REQUIRED WORK —
Omit all pictures. Copy exactly the lines from the line containing "Disable the Order Information timeline filter" to the end of the listing, with both ends included.

SOURCE DATA —
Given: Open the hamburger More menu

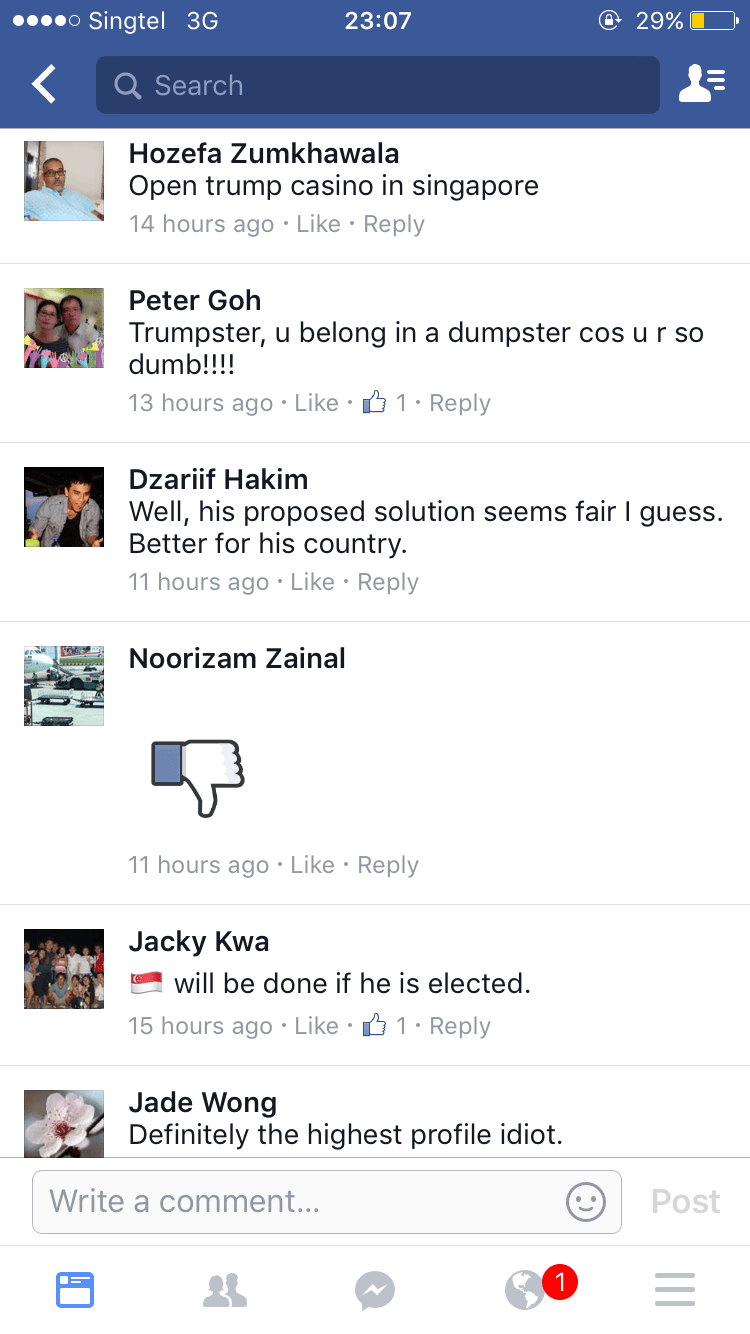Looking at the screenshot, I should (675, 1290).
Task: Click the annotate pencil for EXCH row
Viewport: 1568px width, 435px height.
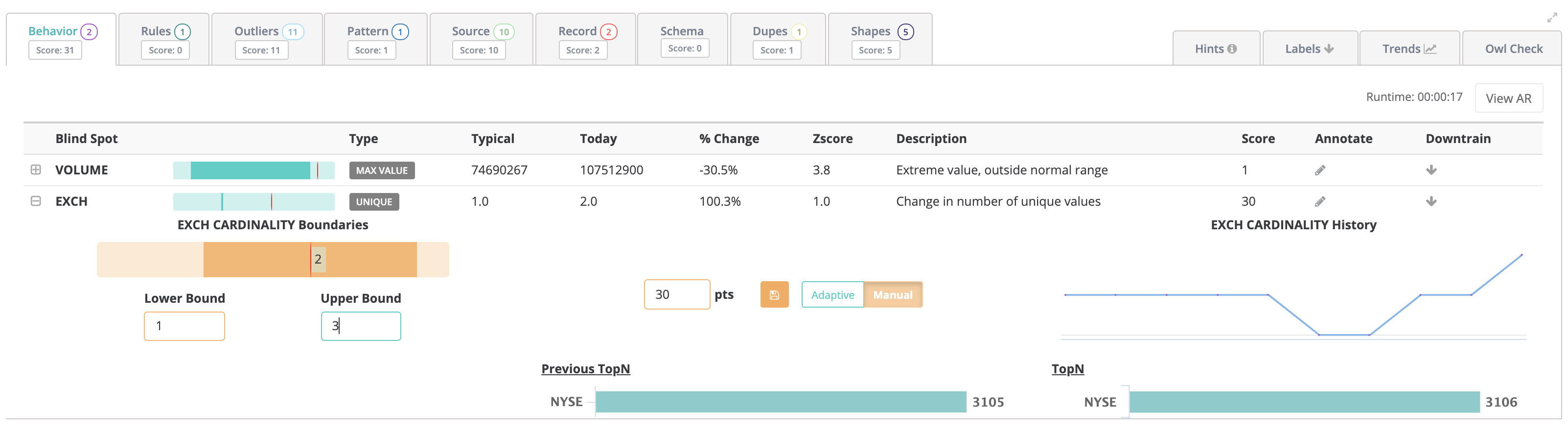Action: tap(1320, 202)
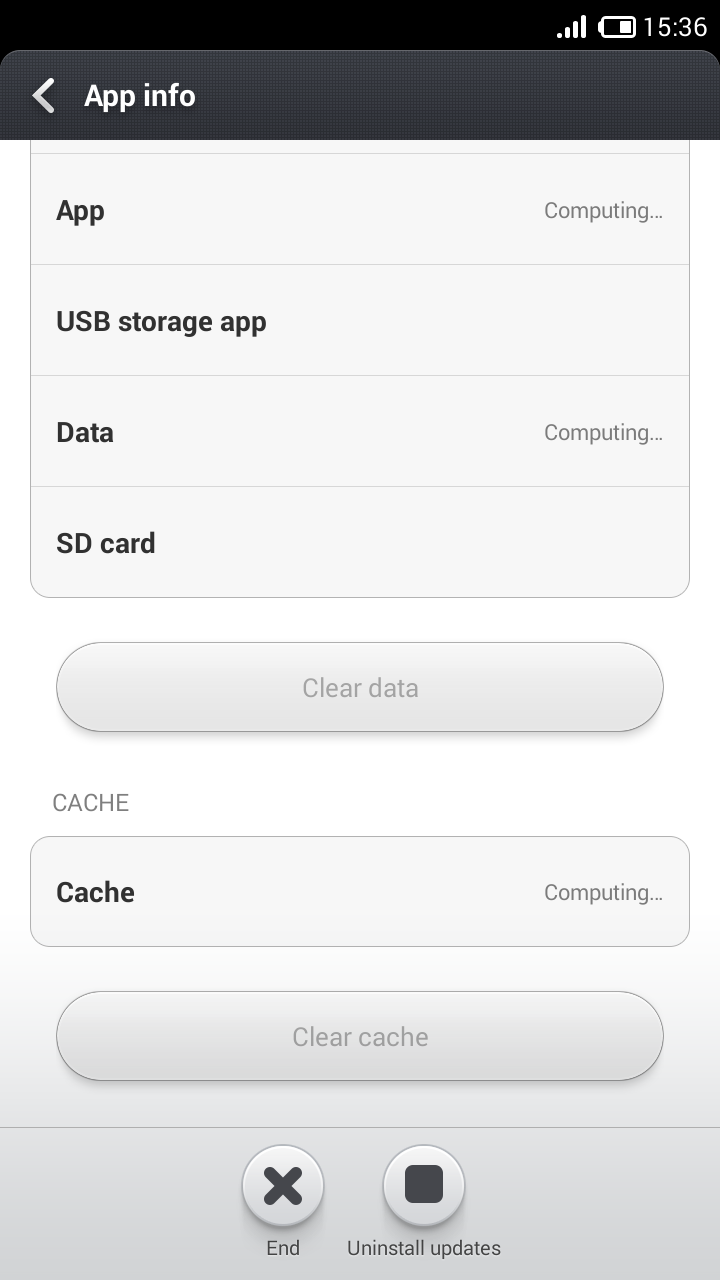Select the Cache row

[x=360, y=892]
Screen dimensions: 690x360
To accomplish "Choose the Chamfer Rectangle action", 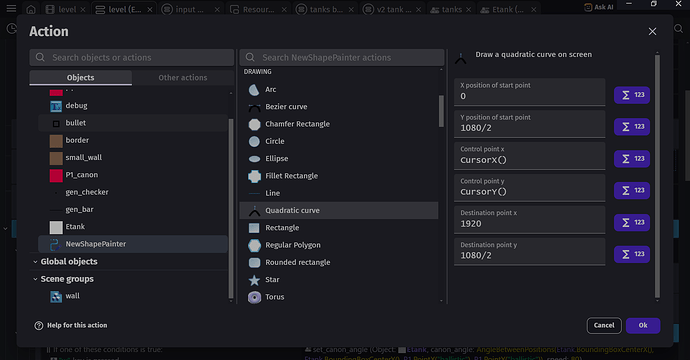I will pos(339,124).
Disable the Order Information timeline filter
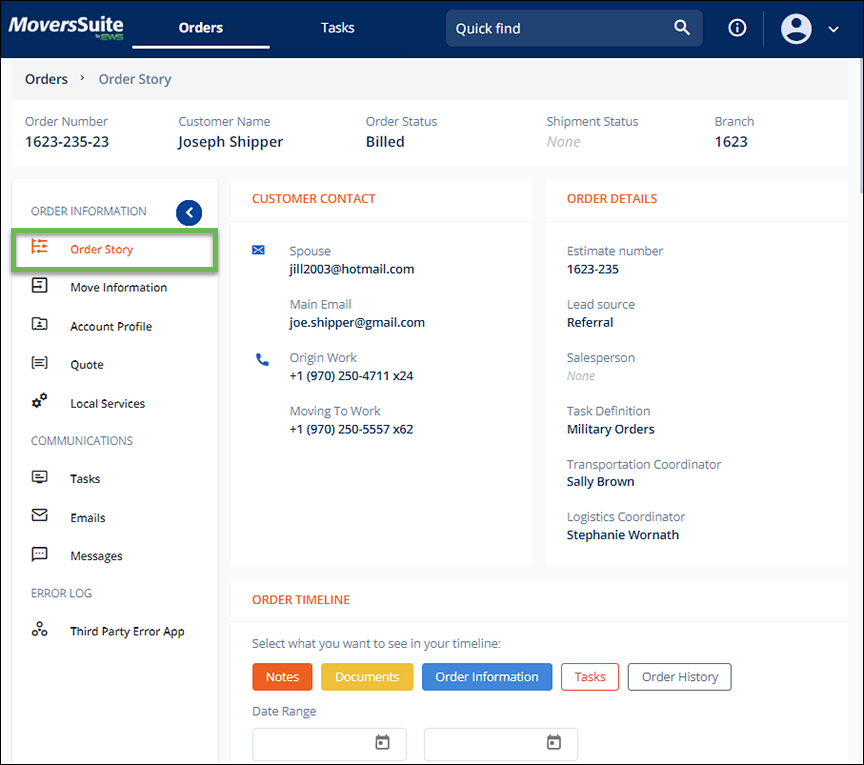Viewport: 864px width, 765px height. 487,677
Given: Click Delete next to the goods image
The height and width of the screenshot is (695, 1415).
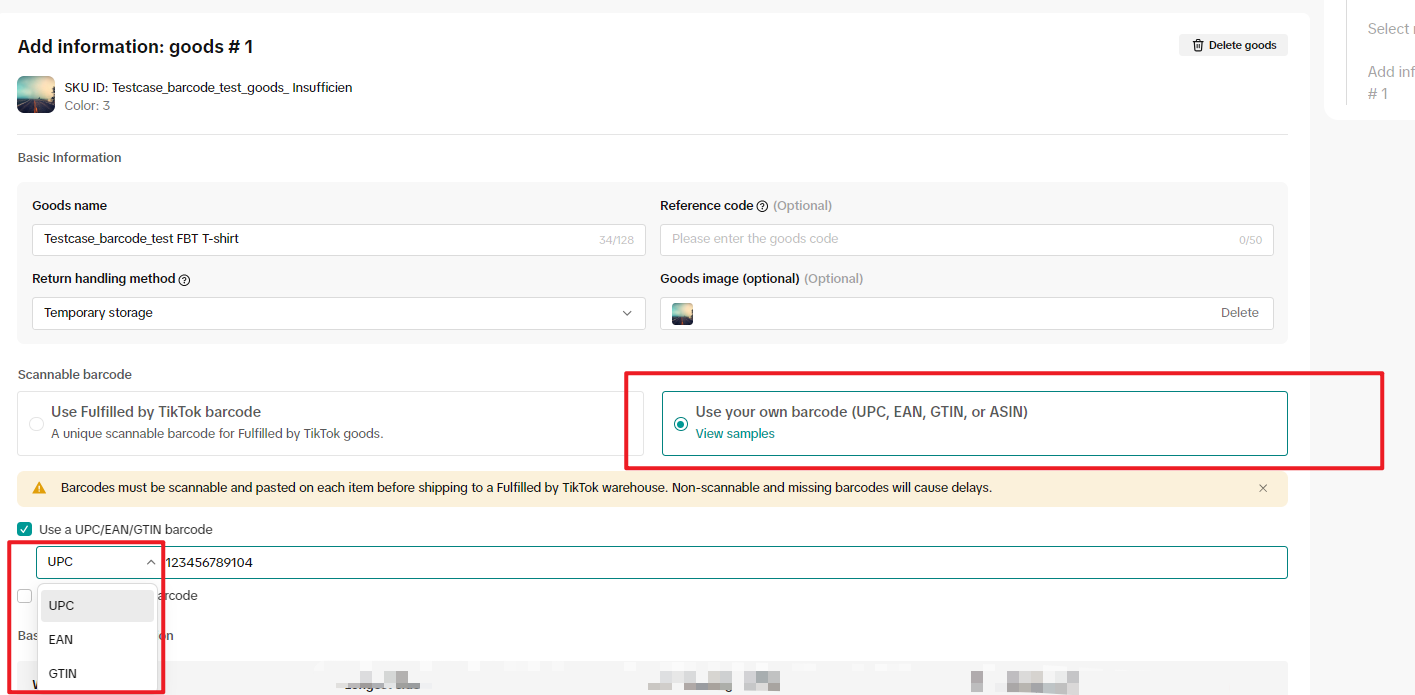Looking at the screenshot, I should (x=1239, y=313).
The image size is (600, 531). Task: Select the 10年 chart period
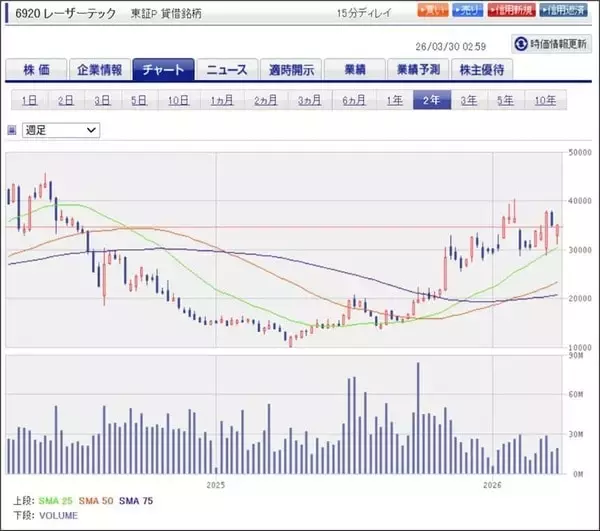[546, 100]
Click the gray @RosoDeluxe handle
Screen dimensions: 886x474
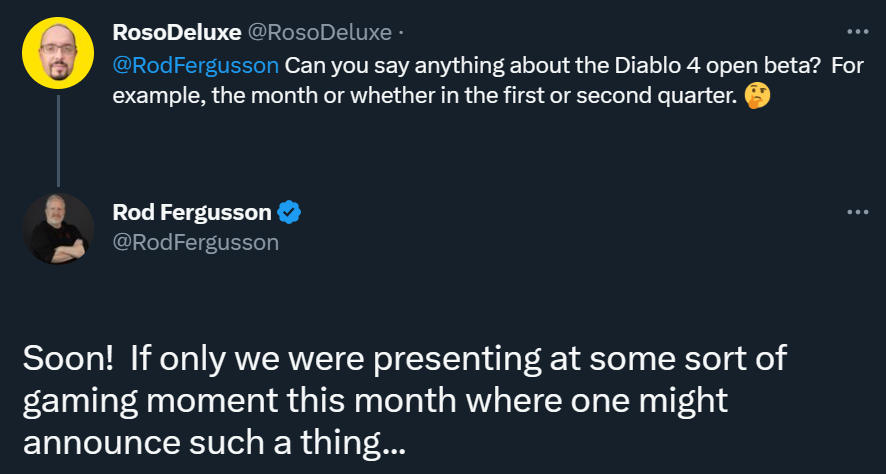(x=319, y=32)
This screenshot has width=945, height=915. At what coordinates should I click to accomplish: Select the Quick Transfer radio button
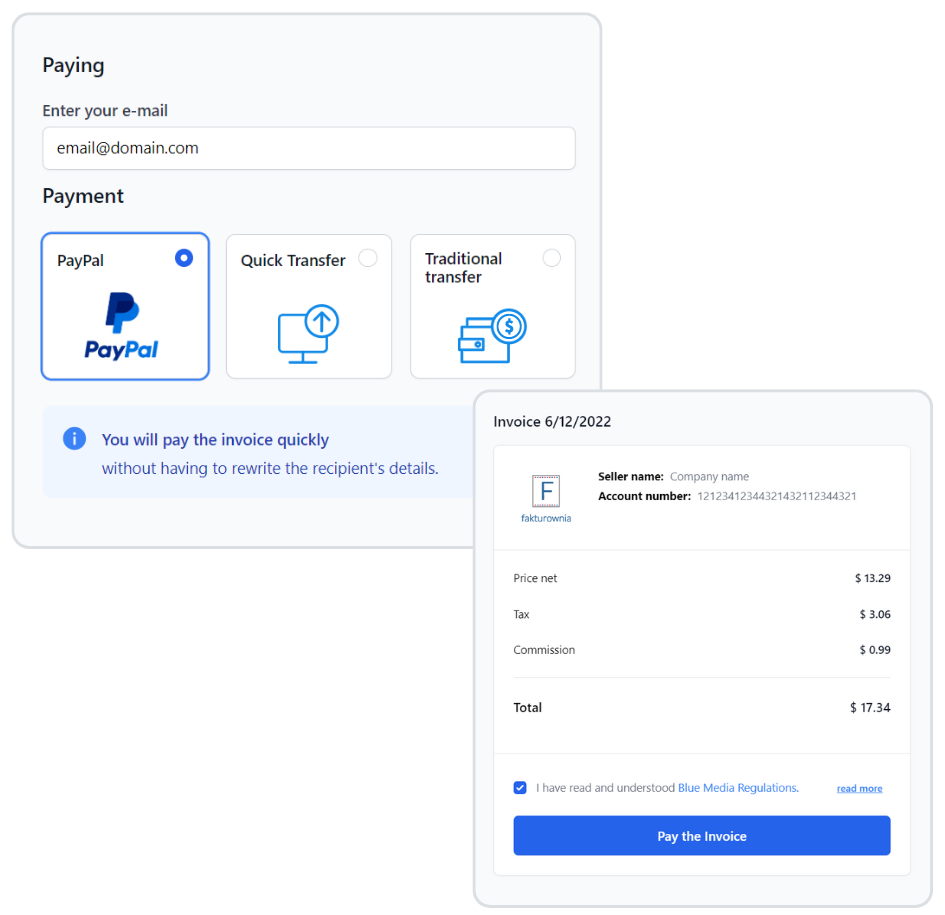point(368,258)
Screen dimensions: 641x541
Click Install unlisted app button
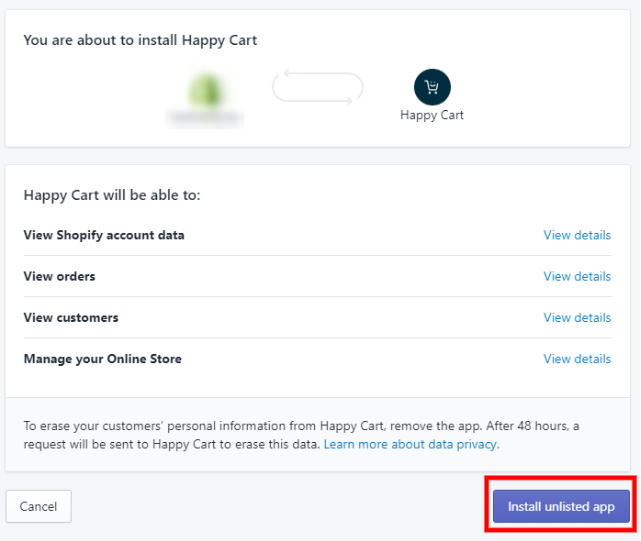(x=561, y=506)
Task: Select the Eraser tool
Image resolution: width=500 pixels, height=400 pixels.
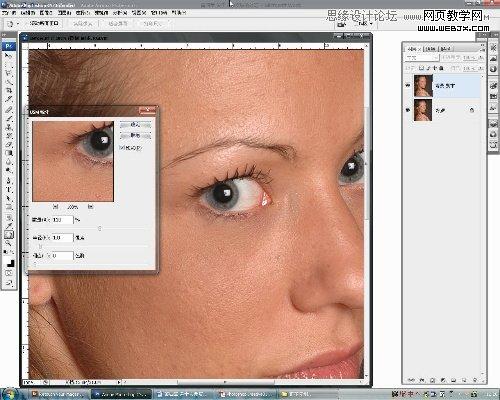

REPLY —
Disable the Order Information timeline filter
Viewport: 864px width, 765px height. 487,677
Given: Click Delete next to the goods image
The height and width of the screenshot is (695, 1415).
Looking at the screenshot, I should (x=1239, y=313).
The image size is (600, 531). Task: Select the 10年 chart period
[546, 100]
Click the gray @RosoDeluxe handle
Screen dimensions: 886x474
(x=319, y=32)
This screenshot has width=945, height=915. At what coordinates should I click to accomplish: Select the Quick Transfer radio button
point(368,258)
Screen dimensions: 641x541
Click Install unlisted app button
(x=561, y=506)
Task: Select the Eraser tool
Image resolution: width=500 pixels, height=400 pixels.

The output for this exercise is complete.